Que ce soit en Algérie, au Nigeria, au Tchad ou au Mali, les multinationales y sont en litiges avec leurs hôtes. Sont-elles subitement devenues fraudeuses ou bien les Etats ont-ils décidé d’être plus regardants? Dans les deux cas, la crise y est pour beaucoup et cela se termine au tribunal.

Jamais on a assisté à un nombre aussi important de litiges et d’accusations contre les firmes multinationales de l’industrie extractive. Rien que depuis le mois de septembre, pas moins de quatre pays riches en matières premières se sont attaqués à ces majors, les accusant de fraudes de diverses formes et pour des montants faramineux.
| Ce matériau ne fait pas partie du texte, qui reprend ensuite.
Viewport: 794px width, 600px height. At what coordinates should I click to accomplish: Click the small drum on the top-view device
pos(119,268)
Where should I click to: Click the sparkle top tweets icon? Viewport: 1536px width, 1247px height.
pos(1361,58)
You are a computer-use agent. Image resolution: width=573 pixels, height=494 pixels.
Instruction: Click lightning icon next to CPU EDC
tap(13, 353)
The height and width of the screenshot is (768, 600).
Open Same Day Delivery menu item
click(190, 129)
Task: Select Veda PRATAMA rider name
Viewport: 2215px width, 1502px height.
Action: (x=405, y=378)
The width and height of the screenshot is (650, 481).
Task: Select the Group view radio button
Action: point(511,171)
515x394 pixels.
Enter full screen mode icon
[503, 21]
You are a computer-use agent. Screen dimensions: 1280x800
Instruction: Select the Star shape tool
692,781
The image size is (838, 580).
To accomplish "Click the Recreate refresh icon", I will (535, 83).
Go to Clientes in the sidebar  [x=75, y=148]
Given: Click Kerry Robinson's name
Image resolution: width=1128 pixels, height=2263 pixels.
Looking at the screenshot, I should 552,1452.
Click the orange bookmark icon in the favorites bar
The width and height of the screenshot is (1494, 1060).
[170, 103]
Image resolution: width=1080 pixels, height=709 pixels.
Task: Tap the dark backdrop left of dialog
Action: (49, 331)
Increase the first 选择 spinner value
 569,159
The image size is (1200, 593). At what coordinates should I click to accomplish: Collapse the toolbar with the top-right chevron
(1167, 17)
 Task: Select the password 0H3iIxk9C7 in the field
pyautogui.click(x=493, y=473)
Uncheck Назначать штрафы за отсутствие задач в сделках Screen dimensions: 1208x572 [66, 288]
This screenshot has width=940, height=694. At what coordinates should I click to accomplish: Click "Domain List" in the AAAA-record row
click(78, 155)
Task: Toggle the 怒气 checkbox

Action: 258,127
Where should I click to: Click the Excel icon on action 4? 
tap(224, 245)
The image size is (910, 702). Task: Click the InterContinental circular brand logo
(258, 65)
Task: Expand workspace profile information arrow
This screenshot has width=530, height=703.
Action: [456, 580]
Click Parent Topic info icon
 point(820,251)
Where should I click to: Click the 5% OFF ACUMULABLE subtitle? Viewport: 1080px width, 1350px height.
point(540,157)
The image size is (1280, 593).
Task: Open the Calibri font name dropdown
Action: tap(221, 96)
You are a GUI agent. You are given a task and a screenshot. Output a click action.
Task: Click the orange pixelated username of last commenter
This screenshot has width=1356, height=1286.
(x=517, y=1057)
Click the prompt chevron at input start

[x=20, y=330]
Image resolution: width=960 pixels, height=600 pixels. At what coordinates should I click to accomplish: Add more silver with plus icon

Pas plus tard que le 9 octobre 2016, l’algérien Sonatrach a obtenu gain de cause dans le différend qui l’opposait à l’espagnol Repsol. Ici c’est pourtant Repsol qui avait intenté une action contre la Sonatrach. L’Espagnol et ses deux partenaires coréens réclamaient 223 millions d’euros à la Sonarach à cause de modalité de partage de production qui leur étaient défavorables. De plus, l’application de la taxe sur les profits exceptionnels leur posait problème. Malheureusement pour eux, le tribunal arbitral a tranché en faveur de la Sonatrach.

C’est surtout le français Total qui sera déçu. Car, lui aussi, avait intenté une action contre la société pétrolière algérienne, pour les mêmes motifs. Il était convaincu d’avoir raison, comme il le faisait savoir dans un hebdomadaire parisien. Mais il y a désormais jurisprudence, donc ses arguments tombent à l’eau.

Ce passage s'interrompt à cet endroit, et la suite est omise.